A PDF is first converted to a PDFDoc object, which contains the raw PDF content. This task is usually performed a PDF extractor component. Once the PDF is converted, the same object will be used and updated by the different components, and returned at the end of the pipeline.

When running a trainable component, the PDFDoc is preprocessed and converted to tensors containing relevant features for the task. This task is performed in the preprocess method of the component. The resulting tensors are then collated together to form a batch, in the collate method of the component. After running the forward method of the component, the tensor predictions are finally assigned as annotations to original PDFDoc objects in the postprocess method.

Data models

The main data structure is the PDFDoc, which represents full a PDF document. It contains the raw PDF content, annotations for the full document, regardless of pages. A PDF is split into Page objects that stores their number, dimension and optionally an image of the rendered page.

The PDF annotations are stored in Box objects, which represent a rectangular region of the PDF. At the moment, box can only be specialized into TextBox to represent text regions, such as lines extracted by a PDF extractor. Aggregated texts are stored in Text objects, that are not associated with a specific box.

A TextBox contains a list of TextProperties objects to store the style properties of a styled spans of the text.

Reference

PDFDoc

Bases: BaseModel

This is the main data structure of the library to hold PDFs. It contains the content of the PDF, as well as box annotations and text outputs.

ATTRIBUTE DESCRIPTION
content

The content of the PDF document.

TYPE: bytes

id

The ID of the PDF document.

TYPE: (str, optional)

pages

The pages of the PDF document.

TYPE: List[Page]

error

Whether there was an error when processing this PDF document.

TYPE: (bool, optional)

content_boxes

The content boxes/annotations of the PDF document.

TYPE: List[Union[TextBox, ImageBox]]

aggregated_texts

The aggregated text outputs of the PDF document.

TYPE: Dict[str, Text]

text_boxes

The text boxes of the PDF document.

TYPE: List[TextBox]

Page

Bases: BaseModel

The Page class represents a page of a PDF document.

ATTRIBUTE DESCRIPTION
page_num

The page number of the page.

TYPE: int

width

The width of the page.

TYPE: float

height

The height of the page.

TYPE: float

doc

The PDF document that this page belongs to.

TYPE: PDFDoc

image

The rendered image of the page, stored as a NumPy array.

TYPE: Optional[ndarray]

text_boxes

The text boxes of the page.

TYPE: List[TextBox]

TextProperties

Bases: BaseModel

The TextProperties class represents the style properties of a span of text in a TextBox.

ATTRIBUTE DESCRIPTION
italic

Whether the text is italic.

TYPE: bool

bold

Whether the text is bold.

TYPE: bool

begin

The beginning index of the span of text.

TYPE: int

end

The ending index of the span of text.

TYPE: int

fontname

The font name of the span of text.

TYPE: Optional[str]

Box

Bases: BaseModel

The Box class represents a box annotation in a PDF document.
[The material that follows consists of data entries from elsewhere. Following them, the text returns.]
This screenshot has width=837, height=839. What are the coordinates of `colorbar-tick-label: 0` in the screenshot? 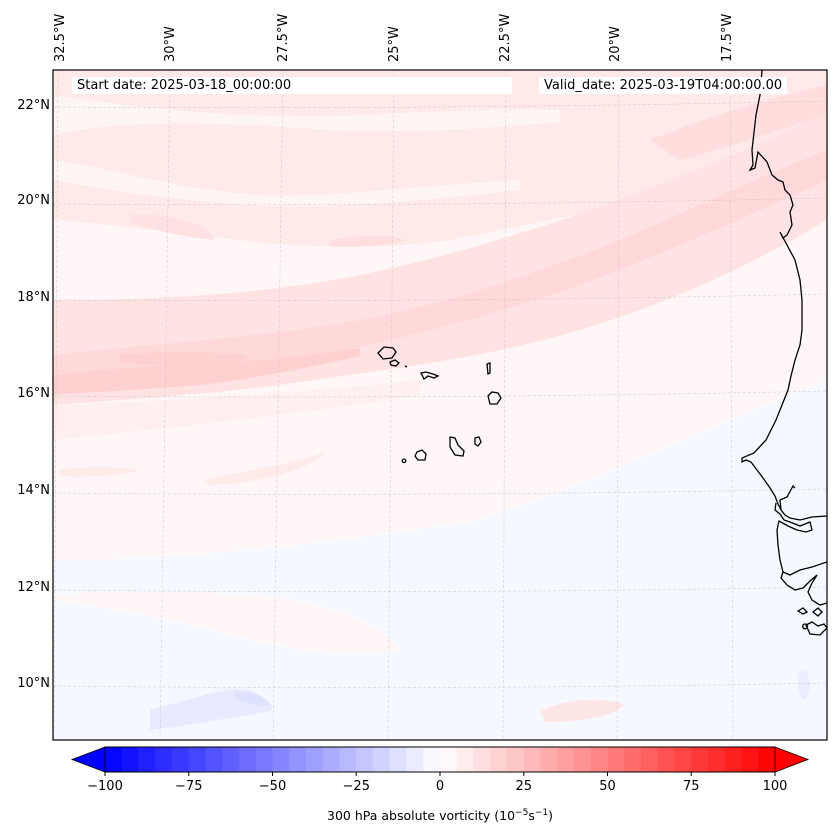 It's located at (440, 786).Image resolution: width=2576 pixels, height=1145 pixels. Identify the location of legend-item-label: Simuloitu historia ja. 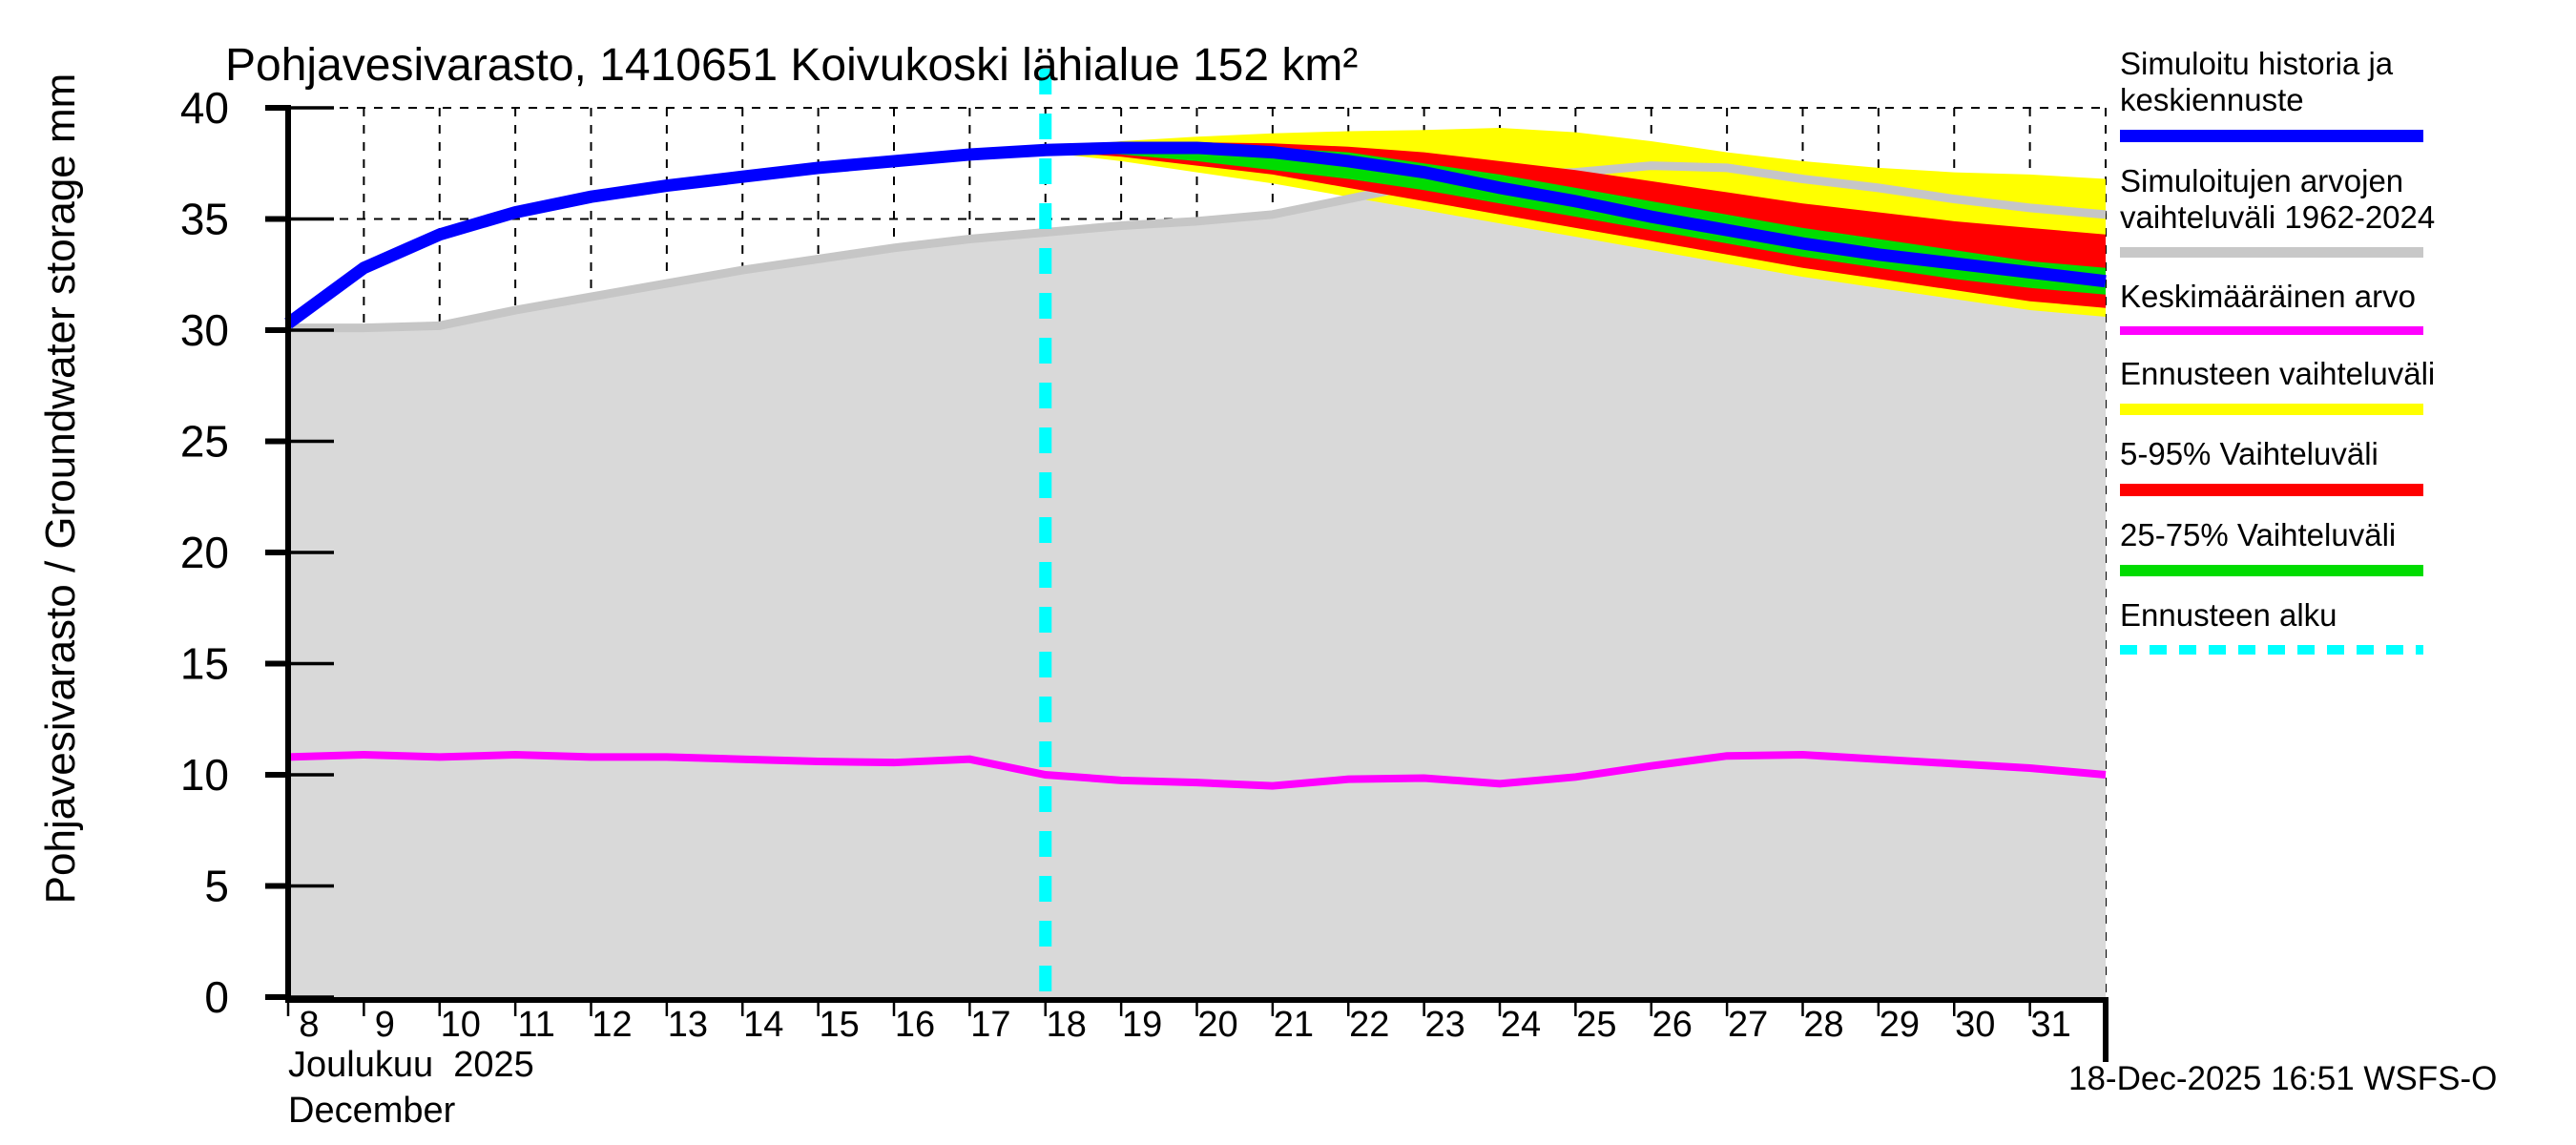
(2257, 64).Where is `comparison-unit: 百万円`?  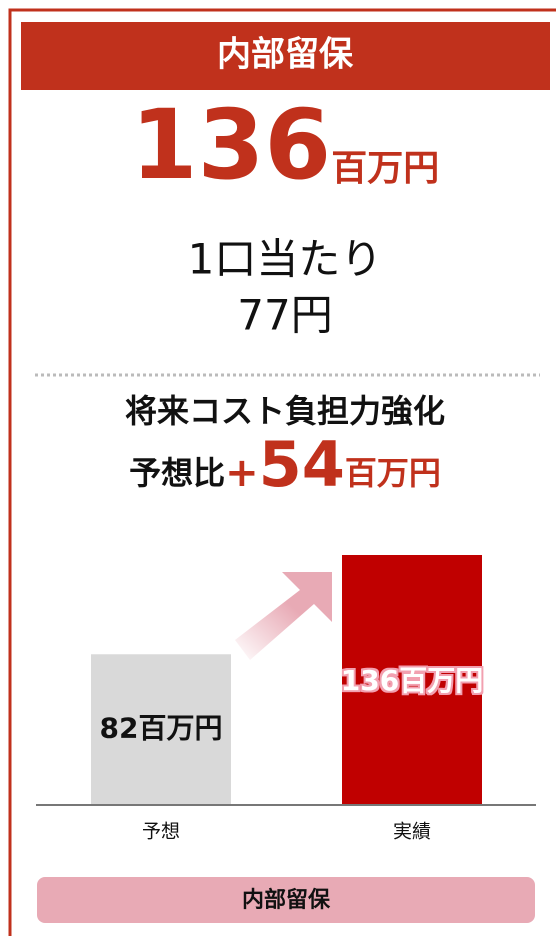 comparison-unit: 百万円 is located at coordinates (393, 473).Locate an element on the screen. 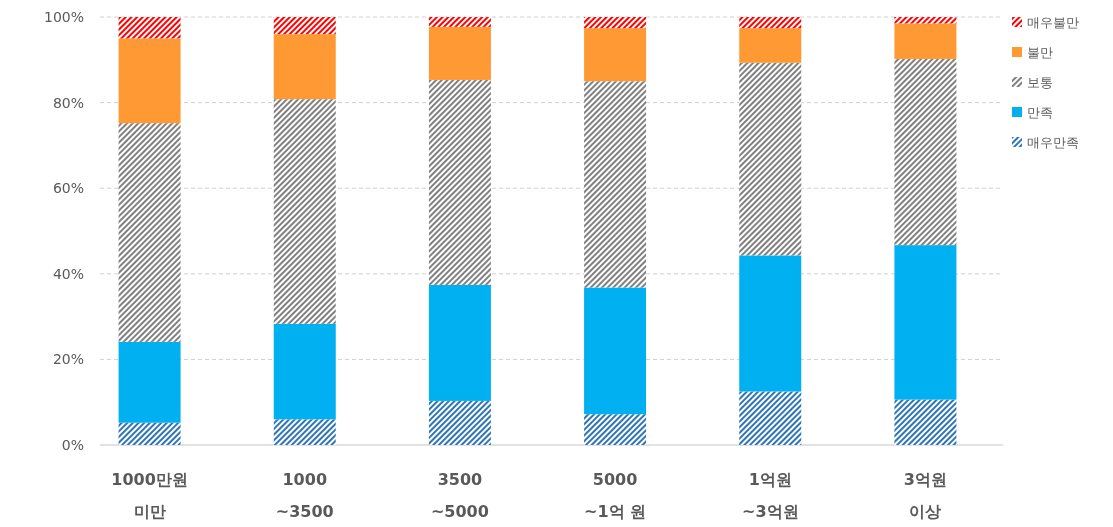 This screenshot has width=1113, height=527. x-tick-label: 1억원 ~3억원 is located at coordinates (770, 496).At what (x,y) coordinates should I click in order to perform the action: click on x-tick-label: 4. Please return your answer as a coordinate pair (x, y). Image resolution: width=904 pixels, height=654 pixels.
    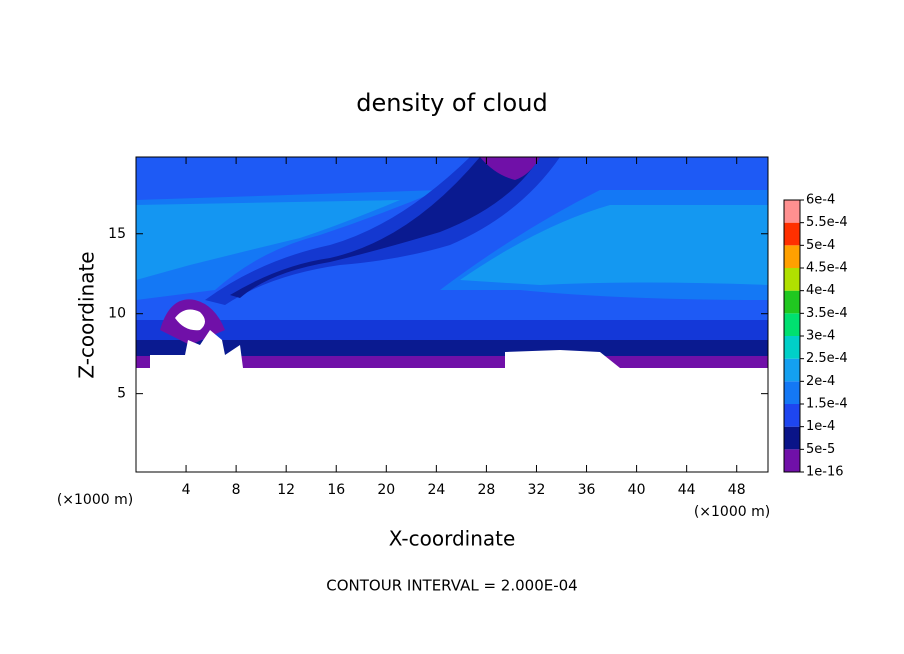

It is the base class of TextBox.

ATTRIBUTE DESCRIPTION
doc

The PDF document that this box belongs to.

TYPE: PDFDoc

page_num

The page number of the box.

TYPE: Optional[int]

x0

The left x-coordinate of the box.

TYPE: float

x1

The right x-coordinate of the box.

TYPE: float

y0

The top y-coordinate of the box.

TYPE: float

y1

The bottom y-coordinate of the box.

TYPE: float

label

The label of the box.

TYPE: Optional[str]

page

The page object that this box belongs to.

TYPE: Page

Text

Bases: BaseModel

The TextBox class represents text object, not bound to any box.

It can be used to store aggregated text from multiple boxes for example.

ATTRIBUTE DESCRIPTION
text

The text content.

TYPE: str

properties

The style properties of the text.

TYPE: List[TextProperties]

TextBox

Bases: Box

The TextBox class represents a text box annotation in a PDF document.

ATTRIBUTE DESCRIPTION
text

The text content of the text box.

TYPE: str

props

The style properties of the text box.

TYPE: List[TextProperties]

Tensor structure

The tensors used to process PDFs with deep learning models usually contain 4 main dimensions, in addition to the standard embedding dimensions:

  • samples: one entry per PDF in the batch
  • pages: one entry per page in a PDF
  • boxes: one entry per box in a page
  • token: one entry per token in a box (only for text boxes)

These tensors use a special FoldedTensor format to store the data in a compact way and reshape the data depending on the requirements of a layer.